The fourth of the five haunted house attractions I attended in 2004 was by far the most promising. I was enticed by TV ads, billboards, and a snazzy website (http://www.nightmaresonbroadstreet.com/) - all promising worlds of zombie-awesomeness seeming to be otherwise unachievable.
This haunted house filled the entire inside of the Wachovia Spectrum in Philly and promised five separate worlds of unholy despair. How can you go wrong? Well, I'm about to tell you.

1) The Movie - After waiting in line for an hour and change, we got herded into a movie theater and watched a short film about a guy who cut off people's fingers and made a kid eat too much candy. It was lame.
2) The Next Thing - Then we moved along to stand in a new line for a while. Then we went through some generic haunted hallways and some people jumped out, etc. Nothing new.

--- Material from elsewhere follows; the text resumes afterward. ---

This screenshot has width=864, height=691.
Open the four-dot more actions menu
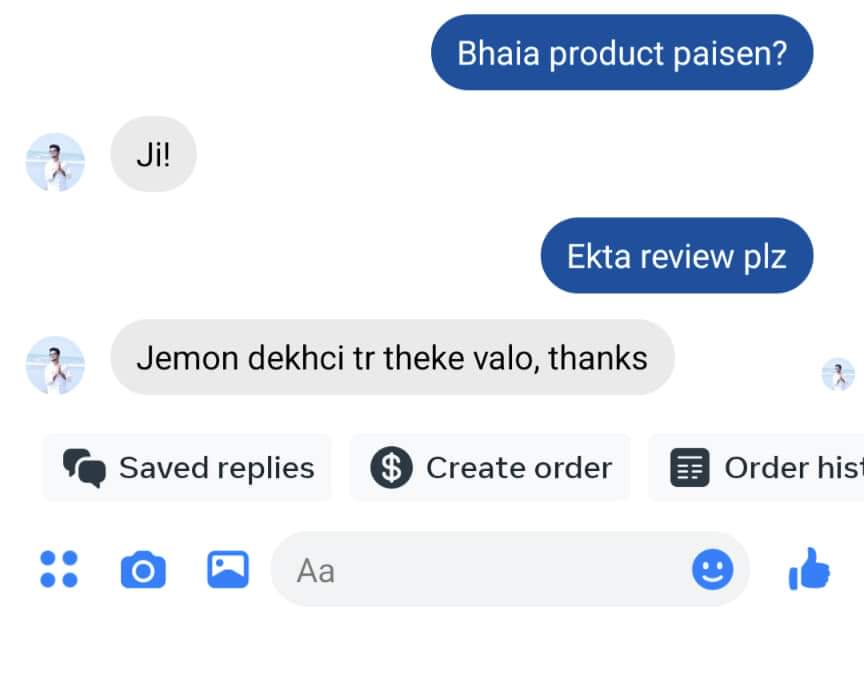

3) Alice Cooper's 3-D Thing - We then stood in another line and were handed 3-D glasses. There was some really cool artwork in this part (awesome 3-D paintings) and the same spinny disorientation tube that I was in last night at the Hamilton thing. Not a lot of scary stuff, but some cool imagery and a few decent masks (one looked sort of like the Predator).

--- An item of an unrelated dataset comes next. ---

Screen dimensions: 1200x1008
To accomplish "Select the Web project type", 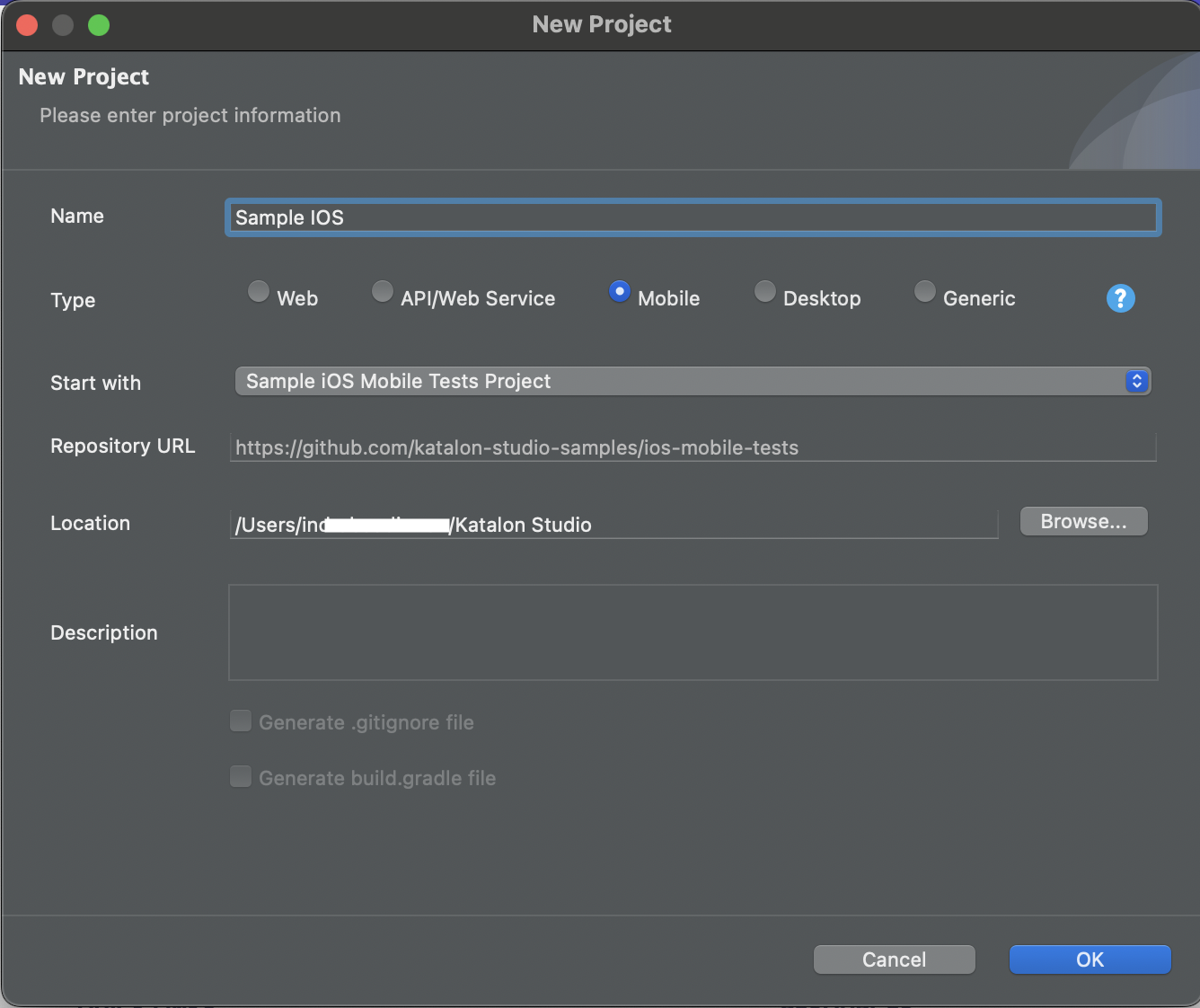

4) The Freezer - Stood in a new line. Then we went through a maze of mirrors and chain link fences with all kinds of crazies milling about inside it. There was an awesome dude in a mask with tubery all over it. And some crazy, bloody chick strattling us from the ceiling as we walked under (in a really awkwardly crotch-pointing-at-your-head position). Lots of smoke and strobe lights. Kind of cool, though.
5) The Mummy Thing - Oh man, SO MUCH BURLAP. We kept walking through sheets of burlap and there would be mummies on the other side and such. The costumes in here were exteremly well-done. Quite intricate and mumm-tastic. I yelled things about burlap and Mumm-Ra from the Thundercats.

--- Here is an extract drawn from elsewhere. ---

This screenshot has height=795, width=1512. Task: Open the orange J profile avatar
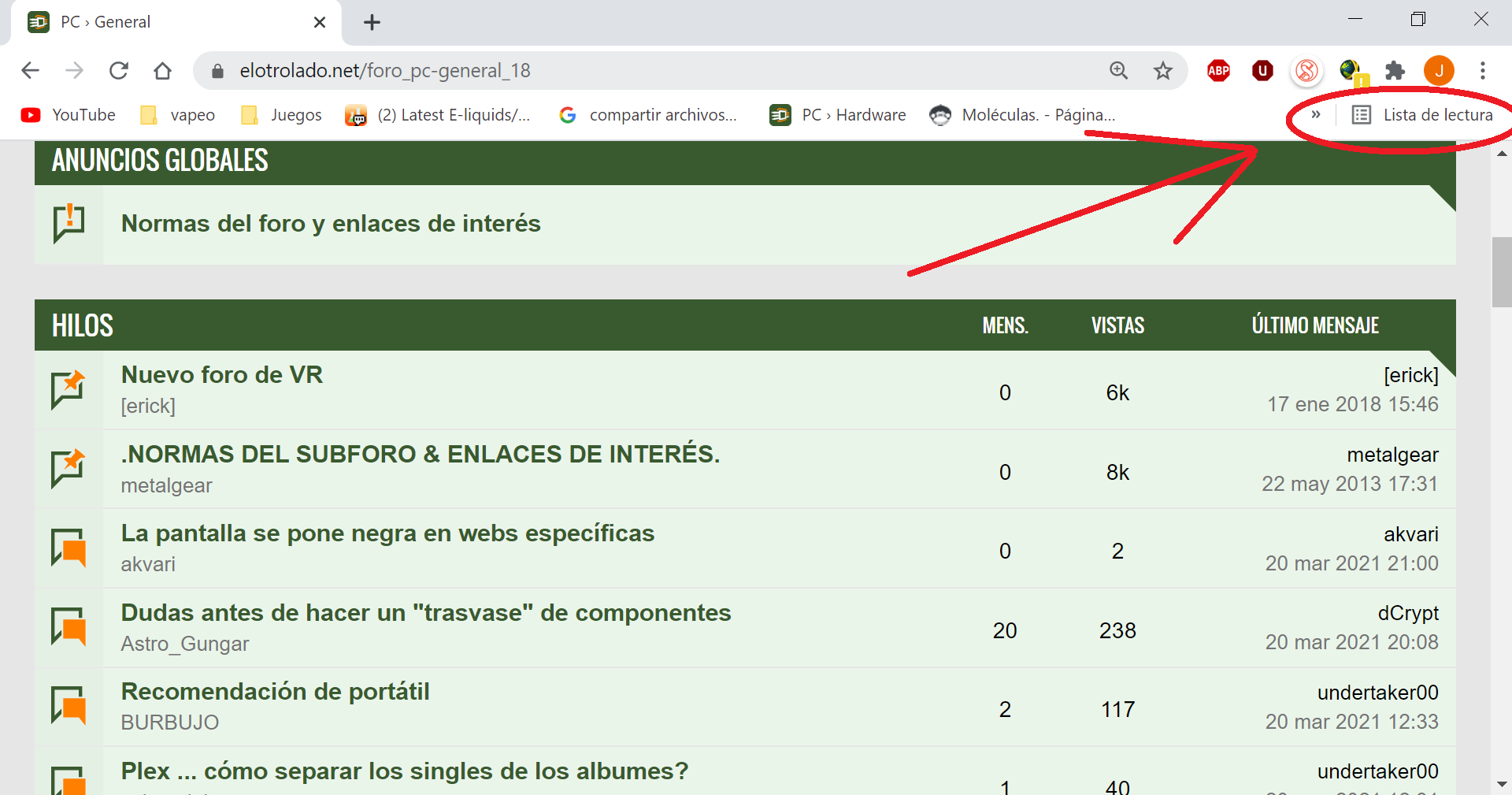[1439, 71]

Overall: For $20, it was very above average in terms of visual stimulation through awesome costumery. But it lacked clowns, chainsaws, and 10 ft tall things that chased after you. In reality, it wasn't even close to being worth 20 dollars because it took us 2.5 hours total. Two hours of which was spent waiting in lines around a lot of really annoying people. Also, the parking lot was a crowded mess because there was a Barry Manilow concert at the Center (which may have been the most frightening attraction of all!).